La procedencia de todo el material de González es la misma, el Centro Pompidou, mientras que la obra picassiana viene del Museo Picasso de París, del Reina Sofía y del propio Centro Pompidou. La exposición sirve, además, para inaugurar las nuevas instalaciones culturales de la ciudad, que ha restaurado viejos edificios -un convento y varios mataderos- y se ha dotado de espléndidos espacios para exposiciones y música.
Recursos comunes
Los dos españoles instalados en la capital francesa intercambiaron ideas y experiencias, hasta el punto de poner en pie una serie de recursos expresivos comunes, de estilemas compartidos, como esas planchas de metal ondulado que sirven para representar las cabelleras que flotan al viento, o las estructuras filiformes que remiten a la cabeza, o los distintos planos que se empotran según la sintaxis del cubismo sintético y que sirven para magnificar un beso o un abrazo. De pronto, Picasso se transforma un poco en González, y González tiene algo de Picasso. "Trabaja el metal como si fuese mantequilla", decía un Julio González admirado ante la potencia y la inventiva de su colega, y añadía: "Después de haber hecho mil croquis, se pone a dibujar el espacio a martillazos, olvidándose de todos los bocetos".

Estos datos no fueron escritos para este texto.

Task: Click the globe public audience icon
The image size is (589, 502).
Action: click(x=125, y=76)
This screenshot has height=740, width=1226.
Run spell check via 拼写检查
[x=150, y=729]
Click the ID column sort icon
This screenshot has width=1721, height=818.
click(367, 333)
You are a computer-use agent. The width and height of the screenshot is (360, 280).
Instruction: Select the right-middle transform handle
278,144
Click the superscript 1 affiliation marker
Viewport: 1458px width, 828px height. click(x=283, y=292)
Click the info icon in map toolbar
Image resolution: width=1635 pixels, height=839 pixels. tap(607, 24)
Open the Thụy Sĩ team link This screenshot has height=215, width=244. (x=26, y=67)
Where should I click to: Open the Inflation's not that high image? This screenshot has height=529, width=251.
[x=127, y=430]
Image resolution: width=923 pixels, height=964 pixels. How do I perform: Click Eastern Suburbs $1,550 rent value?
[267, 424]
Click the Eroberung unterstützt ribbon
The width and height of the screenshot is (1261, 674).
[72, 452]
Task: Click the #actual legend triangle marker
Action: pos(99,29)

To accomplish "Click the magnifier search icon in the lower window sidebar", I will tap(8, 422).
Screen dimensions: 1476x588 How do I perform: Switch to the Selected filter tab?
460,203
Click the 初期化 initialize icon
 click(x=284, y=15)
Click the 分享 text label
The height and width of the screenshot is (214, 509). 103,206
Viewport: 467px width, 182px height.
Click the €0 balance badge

Esa libertad con los materiales, ese atrevimiento a la hora de manejarlos rompiendo con todos los prejuicios anteriores, aparece plasmada en los dos bronces que se exponen ahora en Toulouse, pero también en la trayectoria posterior de Julio González, en sus sublimes hombres y mujeres cactus, o en las impactantes e inolvidables cabezas de Montserrat aullando.